兩人一齊下了樓,月華瞧見滿樓的鮮花,忍不住打趣,「那日我就說鮮花滿樓,還真是沒說錯,我看你這門從來沒關過,這是為何?」

花滿樓手指撫著一朵鮮花,自然的開口,「我這小樓本就是為了幫助需要幫助的人,上門者自是有事,何需關門。」

月華盯著他看了一瞬,沉沉的嘆了口氣,「你實在是個怪人。」

以月華的眼力怎會看不出來這是個瞎子,一個瞎子竟然活得這般快活,那日想要報答他的也是醫好他的眼睛,沒想到他還沒開口七童就說不要報答,要和他做朋友,唔,叔父,小黃蓉這些都是親人,他還沒有真正意義上的朋友,以前他以為藥師是朋友,可是藥師說他們不是朋友,後來還成親了。

成親,他又想到那日自己向藥師求親的畫面了,他還記得叔父怒不可遏的模樣,想要帶他回白駝山,結果卻打不過藥師,最後還是他出來做和事佬,藥師又拿出了九陰真經,這才讓叔父同意了。

「你在想什麼,好像很開心?」花滿樓雖然眼盲,對身邊人情緒變化卻把握得極為透徹。

月華笑嘻嘻道,「想到了一些有趣的事。」

「我這幾日要可能要出門,七童你一個人可不要讓人欺負了。」

花滿樓無奈一笑,「我看起來像是容易欺負的人?」

月華搖了搖頭,又點了點頭,雖說明知花滿樓是瞎子,看不見他這些動作,月華卻一直拿花滿樓當常人看待,「你不是像,你就是!」

時值三月,萬梅山莊的梅花還未盛開,漫山遍野的桃花和杜鵑爭奇鬥豔,月華看著盛開的桃花,不由得駐足停留,片刻后才沉沉的嘆了口氣,往山頂的萬梅山莊行去。

萬梅山莊很大,僕從卻沒有幾個,月華轉悠了許久也沒找著西門吹雪,倒是找著了西門吹雪的書房。

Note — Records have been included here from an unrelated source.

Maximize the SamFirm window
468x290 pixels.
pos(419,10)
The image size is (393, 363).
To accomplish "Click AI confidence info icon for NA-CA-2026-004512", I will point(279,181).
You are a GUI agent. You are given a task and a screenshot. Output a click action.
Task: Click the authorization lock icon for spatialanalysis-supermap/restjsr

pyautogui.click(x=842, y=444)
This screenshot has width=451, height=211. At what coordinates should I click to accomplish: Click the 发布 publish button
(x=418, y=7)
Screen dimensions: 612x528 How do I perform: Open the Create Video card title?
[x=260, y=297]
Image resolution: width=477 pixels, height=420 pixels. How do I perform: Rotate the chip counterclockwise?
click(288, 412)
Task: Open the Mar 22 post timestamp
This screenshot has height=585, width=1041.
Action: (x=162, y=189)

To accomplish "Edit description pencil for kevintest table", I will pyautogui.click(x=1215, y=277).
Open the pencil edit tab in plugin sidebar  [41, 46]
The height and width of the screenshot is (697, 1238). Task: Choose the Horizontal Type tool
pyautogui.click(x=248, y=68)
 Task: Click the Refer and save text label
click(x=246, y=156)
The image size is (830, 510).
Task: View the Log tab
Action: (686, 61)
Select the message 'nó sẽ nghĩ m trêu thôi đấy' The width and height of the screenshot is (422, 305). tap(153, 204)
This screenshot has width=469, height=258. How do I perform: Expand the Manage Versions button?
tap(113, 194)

書房內字畫古玩珍藏典籍應有盡有,還有一股淡淡的梅花香,月華大感詫異,那樣一個冷冰冰的人,生活得竟如此雅緻。

踱步走到書架前,見最上面的一排竟是醫書,月華眉梢染上喜悅,他是毒藥大家,醫術一道卻略顯寒磣,七童的眼睛起於毒卻終於醫,時日拖的太久醫治不易,且讓他看看這個世界的醫術如何。

隨手抽出一本醫術,走到一旁青藤織成的軟椅上躺了起來。

一柱香后,月華關上書,眉頭微皺,面帶不虞之色,忽然好像聽到了什麼動靜,一步躍出躲在了屏風後面。

「咔」

西門吹雪推門而入,如往常一樣往書架走去,伸出的手突然頓住,他臉上原本就沒有表情,此刻表情更冷,眼神掃向屋內大大小小的事物,雖只是平平淡淡的一眼,無端讓人生出凌厲之感。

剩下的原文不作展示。